**Défis:**
1. Quelles personnes sont nommées dans l'article sur l'allongement du délai de l'IVG ?
2. Renvoyez le passage de l'article sur l'allongement du délai de l'IVG qui va de « Cette proposition de loi de » à « à l'Assemblée nationale. ».
3. D'après l'article sur l'allongement du délai de l'IVG, à quelle date les travaux de l'Assemblée nationale doivent-ils s'arrêter ?

**Texte fourni:**
——
La députée Albane Gaillot, à l'origine de la proposition de loi sur le renforcement de l'avortement, en février 2019 à l'Assemblée nationale

La députée Albane Gaillot, à l'origine de la proposition de loi sur le renforcement de l'avortement, en février 2019 à l'Assemblée nationale - CHRISTOPHE ARCHAMBAULT / AFP

Cette proposition de loi, dont le parcours a commencé en août 2020, doit passer en lecture définitive ce mercredi à l'Assemblée nationale, avant la suspension des travaux parlementaires.

Une dernière réforme de société avant la fin du quinquennat. L'Assemblée nationale doit voter ce mercredi en lecture définitive l'allongement du délai de l'interruption volontaire de grossesse (IVG) de 12 à 14 semaines, en adoptant un texte écrit par une députée d'opposition et soutenu par la majorité. L'ultime vote pour ce projet de loi intervient au bout d'un long parcours parlementaire entamé en août 2020.

"C'est une grande aventure et on se réjouit aujourd'hui d'en voir la fin", a ainsi lancé mercredi Marie-Noëlle Battistel, co-rapporteuse de la proposition de loi, ce mercredi.

Cette proposition de loi de société sera certainement la dernière votée de ce quinquennat, car les travaux de l'Assemblée nationale doivent s'arrêter ce 27 février, selon le calendrier prévisionnel du Parlement, avant les élections présidentielle et législatives à venir.

Une proposition de loi "orpheline" de groupe

Au cours d'une conférence de presse ce mercredi, Albane Gaillot, députée Europe Ecologie Les Verts, a raconté le "parcours atypique" de cette ultime proposition de loi. En août 2020, alors membre du groupe Écologie démocratie solidarité elle dépose une proposition de loi sur l'avortement, qui sera discutée au mois d'octobre suivant, pendant la niche parlementaire de ce groupe. Un jour par mois, des groupes minoritaires peuvent en effet présenter des propositions de loi à l'Assemblée nationale.

"Nous il se trouvait que c'était le 8 octobre, et le groupe prend la décision d'inscrire dans cette niche parlementaire le texte pour renforcer le droit à l'avortement", raconte-t-elle, remerciant Écologie démocratie solidarité pour avoir fait de son texte une priorité, alors que leur temps de parole était limité. La proposition est validée et envoyée à l'étude à la Commission des affaires sociales.
——
**Données:**
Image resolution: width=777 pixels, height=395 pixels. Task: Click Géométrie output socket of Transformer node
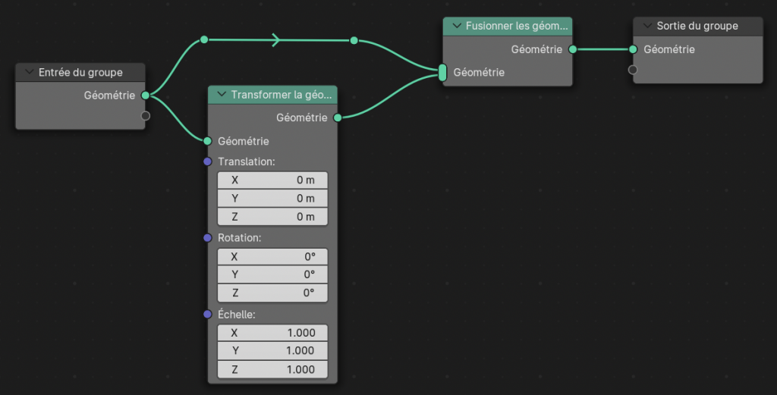click(338, 118)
——
**Corrigés:**
1. Albane Gaillot, Christophe Archambault, Marie-Noëlle Battistel

2.
Cette proposition de loi de société sera certainement la dernière votée de ce quinquennat, car les travaux de l'Assemblée nationale doivent s'arrêter ce 27 février, selon le calendrier prévisionnel du Parlement, avant les élections présidentielle et législatives à venir.

Une proposition de loi "orpheline" de groupe

Au cours d'une conférence de presse ce mercredi, Albane Gaillot, députée Europe Ecologie Les Verts, a raconté le "parcours atypique" de cette ultime proposition de loi. En août 2020, alors membre du groupe Écologie démocratie solidarité elle dépose une proposition de loi sur l'avortement, qui sera discutée au mois d'octobre suivant, pendant la niche parlementaire de ce groupe. Un jour par mois, des groupes minoritaires peuvent en effet présenter des propositions de loi à l'Assemblée nationale.

3. Le 27 février.